Yet another drug designed to treat sexual dysfunction hit the market a few weeks ago: Flibanserin, aka “Female Viagra.” There are 17 different drugs currently being produced to treat erectile disfunction, but with this new drug, it seems the pharmaceutical industry has finally cast its eyes over the female libido. That’s right, ladies, Flibanserin aims to treat women’s — not men’s — sexual dysfunction. Heralded as “The Female Viagra,” some believe Flibanserin is an important solution to a real problem and gives women the attention they’ve previously been denied. But will “the little pink pill” — named in a not-so-subtle appeal to our abstract concept of “femininity” — open doors for a formerly sexually repressed group of women, or will it do more harm than good? Female sexual liberation may have come in the form of a pill with the advent of birth control in the ‘60s, but I think it’s safe to say that this pill does not have the same or even similar “liberating” qualities. In truth, the drug raises a variety of questions that are deeply mired in the complicated world of institutionalized sexism.
Conceptually, “Female Viagra” sends a somewhat nuanced and certainly complex message. On a positive note, it shifts the focus in the bedroom away from the notion that sex is an act geared primarily toward achieving male pleasure. It says, “Hey, women have a sex drive too, and our sexual satisfaction is just as important as any other man’s.” On the other hand, it feeds into an already hypersexualized culture. A culture that, in one extreme, tells women having too much sex makes them a whore and, in the other extreme, inundates them with details on how to be sexier, how to give the greatest blow job, how to get bigger breasts and a firmer butt. In short: How To Be The Perfect Sex Object.
In a sense, this drug is also suggesting that if you’re not feeling it, there’s probably something wrong with you. You don’t only need a sexy body, you also need a sexy mind. This is, in fact, exactly what the drug intends to achieve. Rather than treating an actual, physical dysfunction, it aims to treat an assumed mental/psychological “dysfunction.” In this way, Flibanserin is really nothing like Viagra at all. The BBC explains that “while a Viagra pill treats erectile dysfunction by improving blood flow to the penis, Flibanserin was developed as an antidepressant and boosts sexual desire by balancing chemicals in the brain.”
But what exactly is the dysfunction Flibanserin is medicating? Well, the FDA approved it to treat acquired, generalized hypoactive sexual desire disorder.

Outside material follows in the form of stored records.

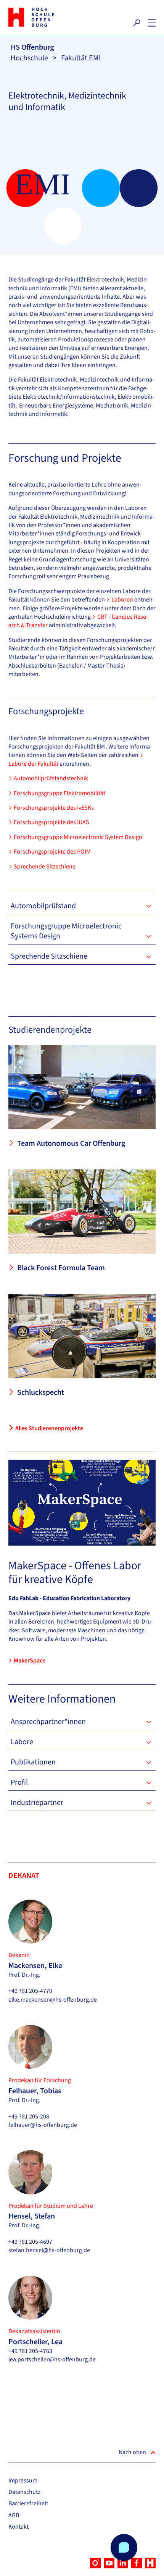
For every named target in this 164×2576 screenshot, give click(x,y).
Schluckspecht (40, 1392)
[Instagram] (95, 2563)
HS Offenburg (32, 47)
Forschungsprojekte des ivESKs (54, 808)
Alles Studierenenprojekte (49, 1428)
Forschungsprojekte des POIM (52, 851)
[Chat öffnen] (124, 2547)
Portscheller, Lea (35, 2342)
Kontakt (18, 2527)
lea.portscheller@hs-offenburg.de (52, 2359)
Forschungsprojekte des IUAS (51, 822)
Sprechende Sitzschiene (45, 866)
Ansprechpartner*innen (48, 1721)
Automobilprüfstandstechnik (51, 778)
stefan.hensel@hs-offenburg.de (49, 2250)
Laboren (122, 599)
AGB (13, 2515)
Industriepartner (37, 1802)
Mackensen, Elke (35, 1965)
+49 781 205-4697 (30, 2242)
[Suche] (136, 23)
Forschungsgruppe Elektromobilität (59, 793)
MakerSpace (29, 1660)
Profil (19, 1782)
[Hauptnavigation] (152, 23)
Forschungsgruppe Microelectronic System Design (78, 837)
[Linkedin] (122, 2563)
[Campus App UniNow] (150, 2563)
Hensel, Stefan (31, 2216)
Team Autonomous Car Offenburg (71, 1143)
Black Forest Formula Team (61, 1268)
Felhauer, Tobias (34, 2091)
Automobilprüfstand (43, 906)
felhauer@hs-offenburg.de (42, 2125)
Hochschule (29, 58)
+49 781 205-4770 (30, 1991)
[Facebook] (136, 2563)
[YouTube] (109, 2563)
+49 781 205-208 (28, 2116)
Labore (22, 1742)
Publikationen (33, 1762)
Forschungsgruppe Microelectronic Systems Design (66, 931)
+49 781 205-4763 (30, 2351)
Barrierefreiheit (28, 2503)
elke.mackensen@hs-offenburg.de (52, 1999)
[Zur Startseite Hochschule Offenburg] (43, 17)
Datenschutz (24, 2492)
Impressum (22, 2480)
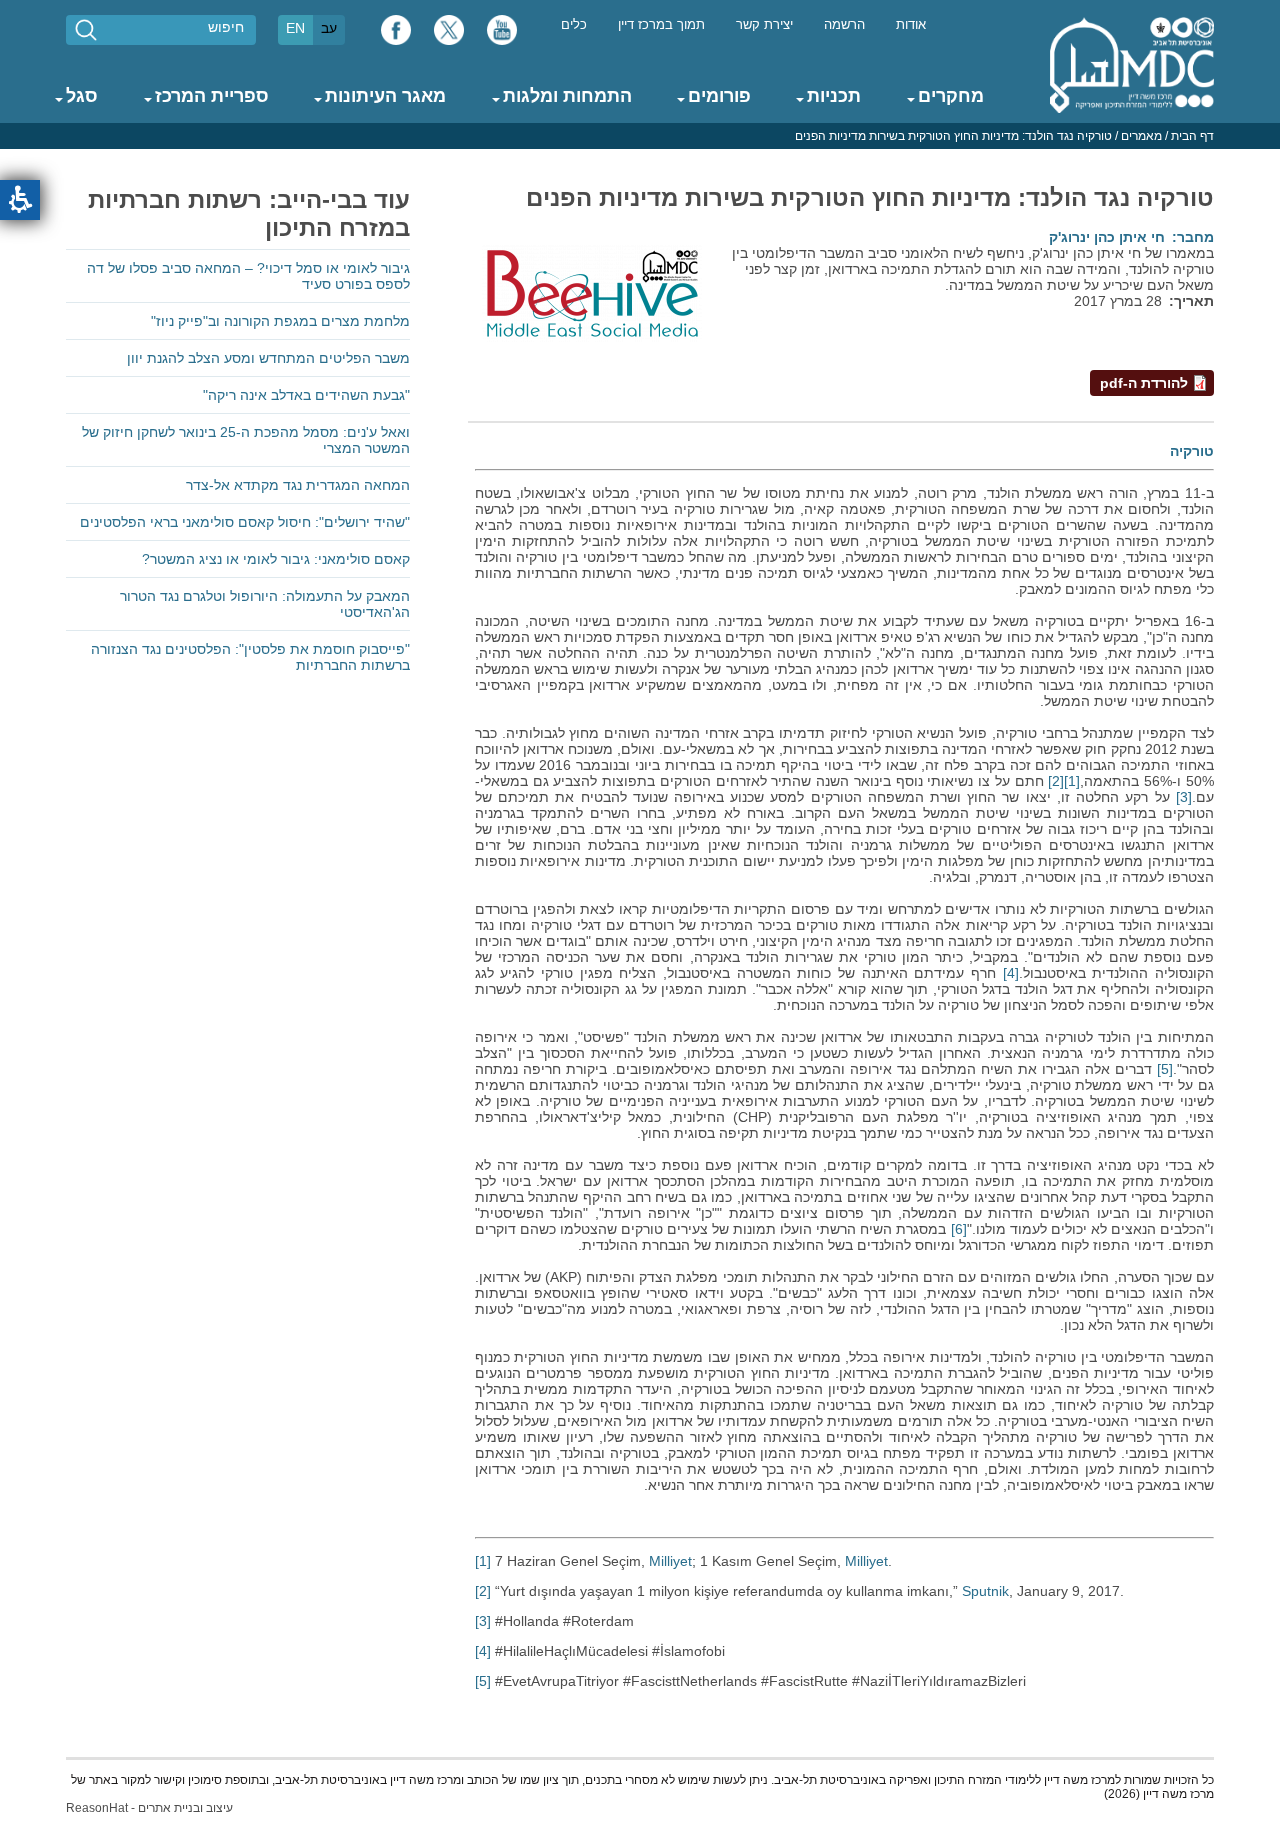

The Diagnostic and Statistical Manual of Mental Disorders, however, has combined female HSDD — the disorder that Flibanserin claims to treat — and female arousal dysfunction into a single syndrome called sexual interest/arousal disorder. The DSM-V also suggests that treatment of sexual interest/arousal disorder “should begin with patient education, as women often have no expectation of what is ‘normal’ or how to express themselves.” It further explains that it “is a complex and hardly understood condition … [and] may be caused by a multiplicity of biological, social, psychological, environmental and hormonal factors.”
In short, the disorder the little pink pill is prescribed for might not even be medically treatable, depending on the specific case. It’s also relevant to note that Flibanserin was previously rejected twice by the FDA, due to a concern with side effects, including nausea and dizziness. Clinical trials of the drug reported only one more enhanced sexual experience per month for women taking the pill compared to those in the placebo group, according to The New York Times.
So, it seems what we’re really looking at here is more of a manipulation of the public by the drug-pushing pharmaceutical industries. This time, they were able to finagle a fabricated feminist issue to line their pockets with cash. It would be a wasted opportunity not to, seeing as how profitable Viagra has been. As Rebecca Holliman writes in her U.S. News article, “Fixing women for profit is popular. Women are expected to be impossibly thin (we have a pill for that) and should have physics-defying large-yet-perky breasts (we have surgery for that). Now we should also feel sexy constantly.” Indeed, Flibanserin is not really a move toward female empowerment but rather an inept medical quick-fix to a problem that is in many ways as social as it is physiological.